Peter Wurzer, Präsident des Vereins Pro Spreitenbach, sagt auf Anfrage: «Wir gingen ursprünglich von wenigen einfachen Massnahmen aus und rechneten mit Kosten von rund 30 000 Franken.» Die jetzt nötigen Massnahmen seien nicht im Interesse der Initianten, weil sie nicht nur teuer seien, sondern auch Mehrkosten beim Strassenunterhalt verursachen würden, sagt Peter Wurzer. «Daher soll der bereits bewilligte Kredit von 78 000 Franken aufgehoben werden», ergänzt er.
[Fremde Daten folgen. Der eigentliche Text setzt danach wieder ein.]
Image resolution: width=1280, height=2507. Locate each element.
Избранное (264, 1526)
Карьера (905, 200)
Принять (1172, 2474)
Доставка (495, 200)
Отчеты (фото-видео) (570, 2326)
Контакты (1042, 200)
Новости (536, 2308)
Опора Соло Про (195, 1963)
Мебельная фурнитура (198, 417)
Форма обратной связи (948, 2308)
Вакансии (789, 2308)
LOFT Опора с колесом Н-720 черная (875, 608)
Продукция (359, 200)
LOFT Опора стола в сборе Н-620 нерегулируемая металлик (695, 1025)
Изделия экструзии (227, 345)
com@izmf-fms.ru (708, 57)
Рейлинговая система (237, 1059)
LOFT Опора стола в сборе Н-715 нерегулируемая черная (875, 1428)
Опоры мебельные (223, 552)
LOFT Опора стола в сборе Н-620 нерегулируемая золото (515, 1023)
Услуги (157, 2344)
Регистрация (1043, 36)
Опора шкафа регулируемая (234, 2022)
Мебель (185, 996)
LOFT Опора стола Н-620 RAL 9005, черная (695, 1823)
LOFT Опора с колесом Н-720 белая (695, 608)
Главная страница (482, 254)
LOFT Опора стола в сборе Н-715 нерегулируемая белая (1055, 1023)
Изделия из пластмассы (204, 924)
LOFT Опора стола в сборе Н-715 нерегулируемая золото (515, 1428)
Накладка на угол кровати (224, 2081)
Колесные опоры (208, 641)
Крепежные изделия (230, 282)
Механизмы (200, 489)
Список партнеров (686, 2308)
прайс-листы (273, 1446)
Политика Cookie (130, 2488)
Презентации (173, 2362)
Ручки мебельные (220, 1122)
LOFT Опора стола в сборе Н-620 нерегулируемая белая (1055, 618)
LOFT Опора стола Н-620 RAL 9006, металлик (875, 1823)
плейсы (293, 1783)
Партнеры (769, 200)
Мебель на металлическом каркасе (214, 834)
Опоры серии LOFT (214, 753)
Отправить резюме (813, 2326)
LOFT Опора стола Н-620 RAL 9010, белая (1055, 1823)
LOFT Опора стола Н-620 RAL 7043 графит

Für den Verein sei die Sache damit erledigt und man plane keinen neuen Versuch für Tempo 30.

Auch der Gemeinderat ortet einen Mangel an Unterstützung für die Mehrkosten und beantragt deshalb, den 2014 gesprochenen Kredit von 78 000 Franken aufzuheben. Zwar wurde dieses Geld bisher nicht gebraucht, das dürfte jedoch kaum darüber hinwegtrösten, dass die Gemeinde wohl einiges an Ressourcen für das Projekt bereits investiert hat.